История Нукарпятекака движется по кругу подобно тому, как завороженность принимает форму солнечного полукруга. Зубры эпохи палеолита вывихивают себе шею, чтобы увидеть, что они из себя извергают. Любовь — это контакт с непрерывностью. Когда заблудившийся находит утраченное, оно его поглощает.
У эскимосов общество дублирует нерестилище: и смерть стариков, и рождение детей — это коллективные решения. Можно убивать стариков, как только у них отобрали их имя (как только их лишили имени). Можно убивать детей при рождении, если им не дали имени. Сколько мертвецов, столько и свободных имен. Сколько имен, высвобожденных смертью, столько и живых от зари мира. Если новорожденных больше, чем свободных имен (если рождающихся детей больше, чем стариков в ожидании смерти), их бросают собакам (а они-то имеют имена, потому что с ними — как с охотниками: собаки лишними не бывают). Речь — это общество. Настоящий сказитель мифов — это группа, а не говорящий. Как раз запас имен (даже не подсчет членов группы) и производит отбор социальной группы, будь она человеческая или собачья.
Возможно, наслаждение удовлетворяет. Я в этом не уверен. Но оно никогда не насыщает желания до конца.
Следует неустанно подвергать вожделение саморазрушению: это дверь любви; это порог. Останавливаться перед неистовством, неразборчивостью, непрерывностью, интимностью. Следует блюсти рамки половых различий (ведь они — источник внешних различий) под защитой знака, произвольности, фрагментарности, независимости.
Не впадать в зависимость, в монизм, из которого мы вышли при рождении, в слияние, в завороженное состояние, в растворение, в молчание.
Любовь играет с огнем, потому что играет с объединением двоих — даже до того, как они друг друга идентифицируют. Любовь — это само-завораживатель. Двое влюбленных — это два любящих само-завораживателя. Но это еще и два самозавораживания, в глубине своей любви любящие собственную модель — объятие — упадок — смерть (их собственного зверя). Играть с огнем — это значит каждому играть со своим зверем, с матерью до того, как мы с ней разделились, с той, что была обитаема, поедаема, той, что поедала сама себя в нас, играть с регрессивным дородовым плотоядением, послеродовым высасыванием и хватанием. Играть с огнем — это играть с собой до себя, это хотеть внедриться, вселиться в вульву, которая нас вытолкнула. Вырваться — действие, противоположное внедрению. Изойти. Здоровье противоположно безумию, как рождение — вырождению.

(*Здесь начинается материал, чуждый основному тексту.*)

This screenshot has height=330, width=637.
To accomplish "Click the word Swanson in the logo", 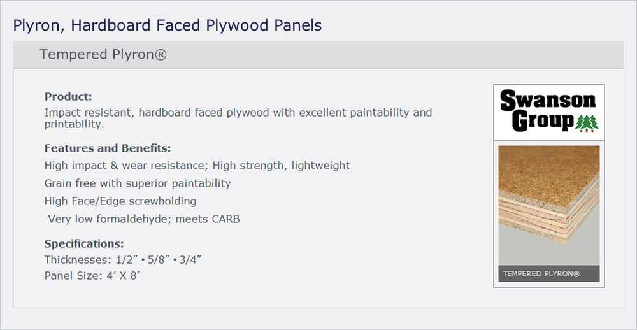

Следствие I. Вот почему влюблены большинство женщин и далеко не все мужчины. Женщины в образе противоположного пола не находят места своего рождения.
Следствие II. Вот почему гомосексуальность чаще оказывается мужской, а не женской.
Следствие III. Чувственность, излучаемая каждым, не направлена ни на кого. К стыду каждого, за любовью прячется безымянное и приятное истечение, в котором вид безотчетно черпает захоронение и возрождение. Чтобы не сойти с ума, мы пытаемся его очеловечить. Чтобы не стать безумными, как цветы, когда они распускаются. Безумными, как морские черепахи, которые скапливаются на одном-единственном пляже, громоздясь друг на друга, затаптывая друг друга, накрывая одна другую своими панцирями. Безумными, как лосось, который хочет умереть лишь там, где родился, где он становится существом из прошлого, нерестясь именно там, где появился на свет в результате нереста прошлых-существ-из-прошлого; и из этого нереста родится новое путешествие, ошеломительное, потому что это странствие туда и обратно, то есть по кругу, подобно звездам, — по крайней мере тем из них, что не падают. Истина в одном. Мы протягиваем руки к нашим мертвым матерям. Но живой источник — более бурный, чем мертвое лицо, которое мы ставим на место этого стремительного чувственного и безличного истечения, покрывающего нас стыдом. Именно с этого момента мы порой замечаем, что безымянная общность более глубока, чем личное безумие, пытающееся ее замаскировать, — безумие, с которым любовь пытается себя отождествить, хотя на самом деле может только ему поддаться. Убийственная и навязчивая бессонница бродит по миру и стремится в древние и дальние земли, где не ступала нога человека.